** Source document follows **

In an era of hyperconnection and increasing malware and cyberattacks, cybersecurity must be a priority for companies. Companies in the banking and financial sectors are the first to be targeted and have no choice but to strengthen their security policies to effectively combat cyber threats.
Banks and financial institutions : the bad pupils?
Global automated web security testing provider Immuniweb has just published a rather alarming study for the banking industry and its customers. External web applications, APIs and mobile applications from the entire S&P Global list, which includes the world’s largest financial organizations from 22 countries, were scrupulously examined. After various non-intrusive security, privacy and compliance tests, the verdict is clear. 92% of mobile banking apps contain at least one medium-risk security vulnerability while 100% of banks have security vulnerabilities or issues related to overlooked sub-domains.
Currently, sites often use combinations of proprietary and open source frameworks and other software to improve performance, tracking or SEO. But the integration of different vendors greatly increases the risks that can affect not only banks’ sites but also their subdomains.
It was thought that the RGPD would force companies to take the security of their data more seriously. More than a year after its implementation, it is clear that compliance with the regulation is not a priority, as only 39% of the official websites of banking institutions are currently compliant. A very low score for a market so targeted by attacks of all kinds.
Although banks are poor performers when it comes to cybersecurity, there is nevertheless a willingness to improve and rethink the models. The banking sector leads the world in cybersecurity spending, and it is estimated that the budget for application security will exceed US$7 billion by 2023, which suggests profound and effective changes.
What are the risks for banks?
Today, customer data is a real asset. Hackers are therefore redoubling their inventiveness to get hold of it. The main points to watch are phishing, targeted malware, ransomware and internal human vulnerabilities. Threats are becoming polymorphic and banks must be particularly vigilant, especially in the face of Advanced Persistent Threats (APTs) that are progressively attacking and infecting the institutions’ IS. More and more banks are being targeted by these malicious programs (most recently Capital One in the United States, Desjardins in Canada and Unicredit in Italy).
Check Point’s “Security Report 2018” revealed that cybercriminals are primarily using two techniques to attack financial institutions:
– They target financial transaction platforms and thus secure a substantial loot. One of these is the impressive $60 million cyber-robbery of a Taiwanese bank in 2017. This followed a series of attacks on the SWIFT financial messaging system, made possible by a clever combination of internal intelligence and malware. “Jackpotting,” the hacking of ATMs, has also been very much in vogue in recent years.

** End of Source document **
** Supplied material follows **

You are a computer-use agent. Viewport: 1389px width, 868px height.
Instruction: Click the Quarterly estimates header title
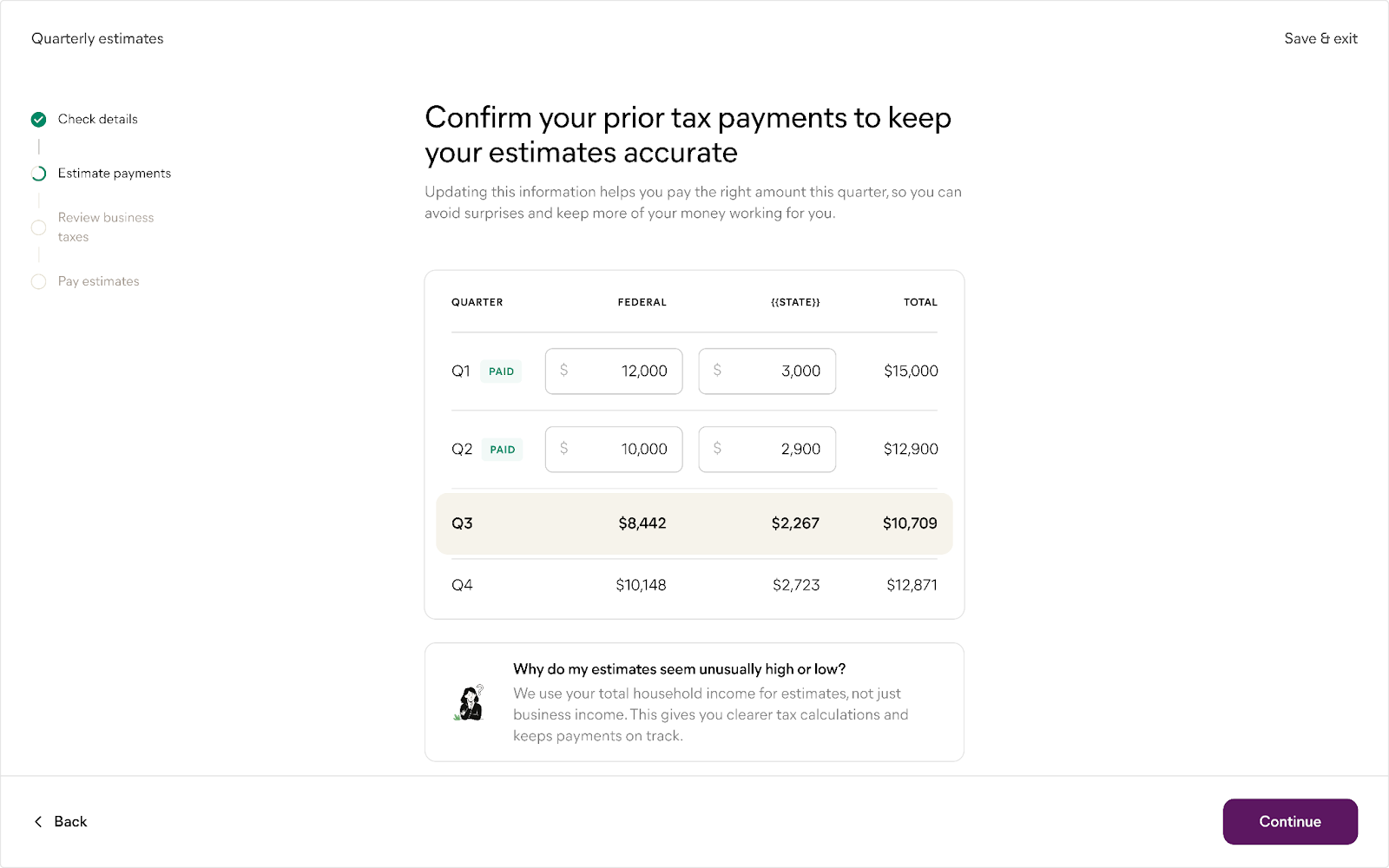point(97,39)
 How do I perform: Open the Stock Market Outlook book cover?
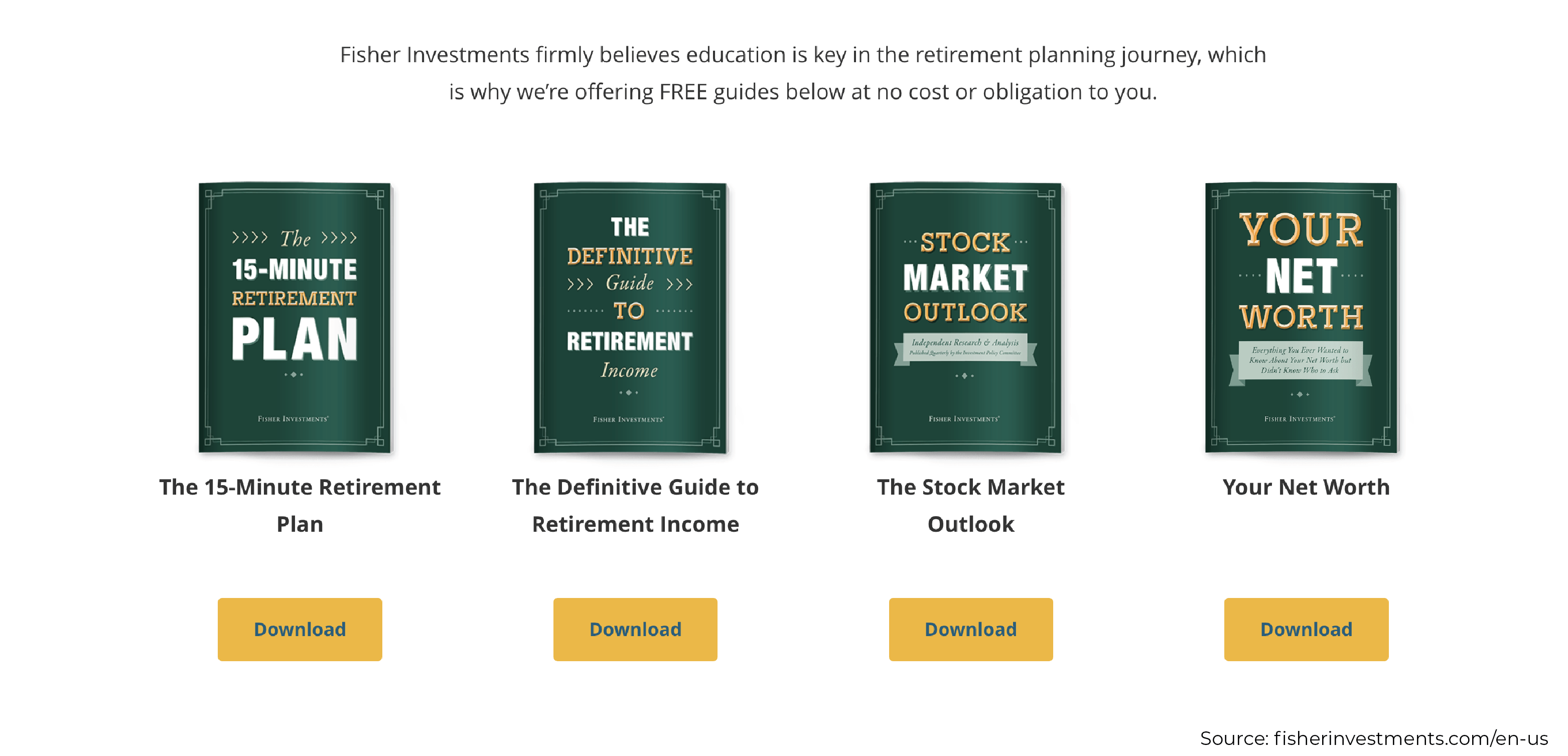(x=966, y=317)
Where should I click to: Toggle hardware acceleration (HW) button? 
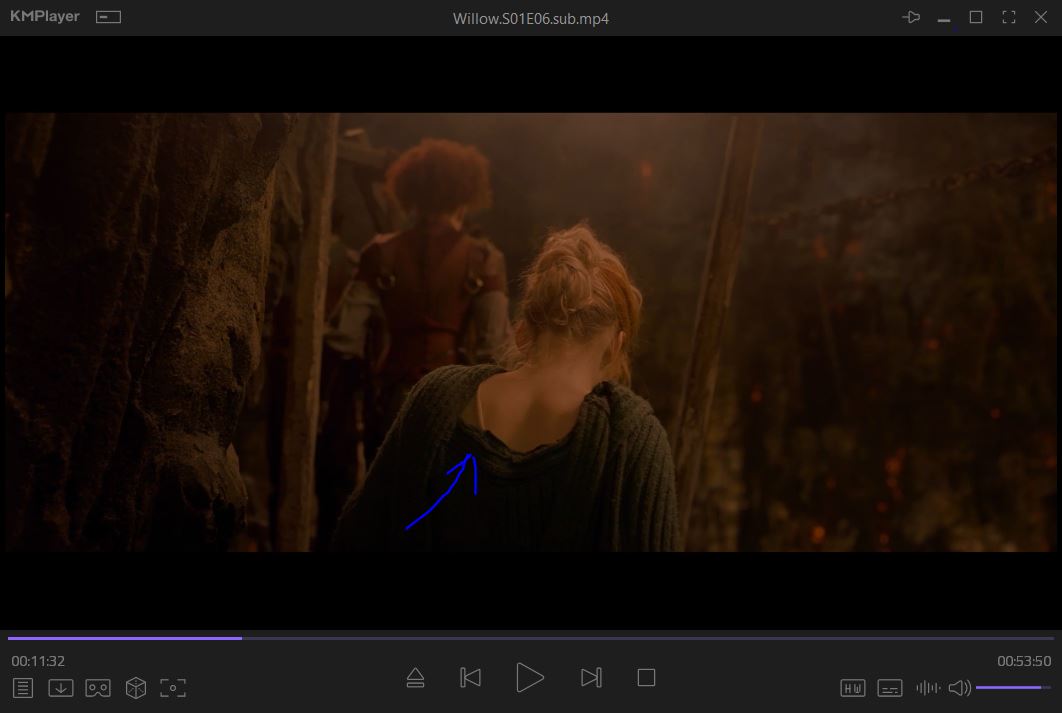tap(853, 688)
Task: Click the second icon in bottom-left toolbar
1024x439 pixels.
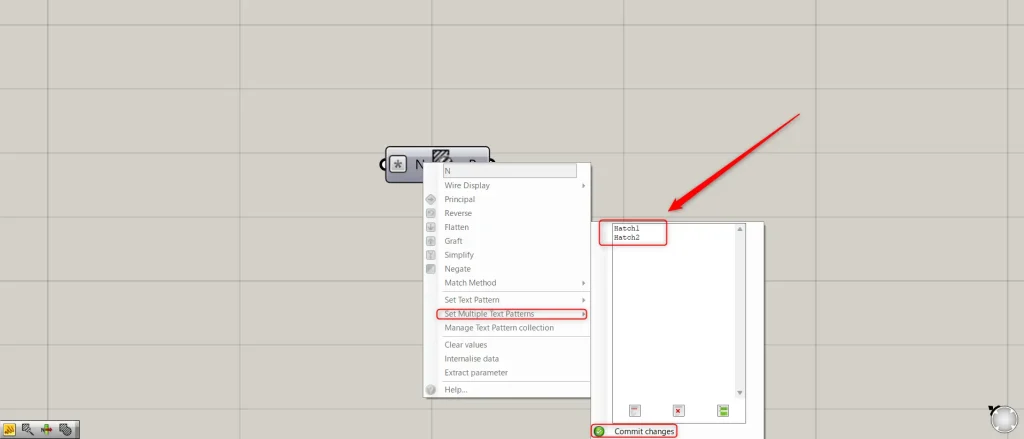Action: coord(28,429)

** End of Supplied material **

# Exercise 1:
Repeat everything in the banking cybersecurity article from "Global automated web" down to "to overlooked sub-domains.".
# Exercise 2:
Go on with the banking cybersecurity article from the point where it stops.
The lines are not needed for any of this.

# Task result 1:
Global automated web security testing provider Immuniweb has just published a rather alarming study for the banking industry and its customers. External web applications, APIs and mobile applications from the entire S&P Global list, which includes the world’s largest financial organizations from 22 countries, were scrupulously examined. After various non-intrusive security, privacy and compliance tests, the verdict is clear. 92% of mobile banking apps contain at least one medium-risk security vulnerability while 100% of banks have security vulnerabilities or issues related to overlooked sub-domains.

# Task result 2:
– But it is above all the theft of information that is tending to develop through the hacking of professional email accounts and the exploitation of internal or cloud-related flaws.
In Europe, 66 major IT security incidents were reported to the ECB over a 15-month period from July 2017. This shows the urgency for banking institutions to protect themselves against ever more numerous and sophisticated attacks.
How to effectively protect yourself from cyber-attacks ?
To deal with these attacks, platforms must of course be protected by developing two main lines of defence. The first is to identify the “known” part of any “unknown” attack thanks to real-time threat detection tools, capable of analyzing continuous streams of files every day. The second area of defence to be developed is machine learning and artificial intelligence, which allow us to anticipate changes in hacking techniques and thus to better defend against them. These elements have been integrated into our R&D from the very beginning of the design of Gatewatcher’s detection methods. We started with the arsenal available to attackers in order to target what it was essential to analyze and detect in network flows.
However, it is important to remember that the other essential component of a bank’s security architecture is its employees. It is therefore essential to train, raise awareness and educate users on a daily basis about the latest attack techniques and vulnerabilities. The implementation of a real security culture is essential internally.
Nevertheless, in the face of increasingly virulent attacks, there is an urgent need for international cooperation between banks. This is the view of the G7 countries, which are calling for coordinated action and information sharing between financial institutions.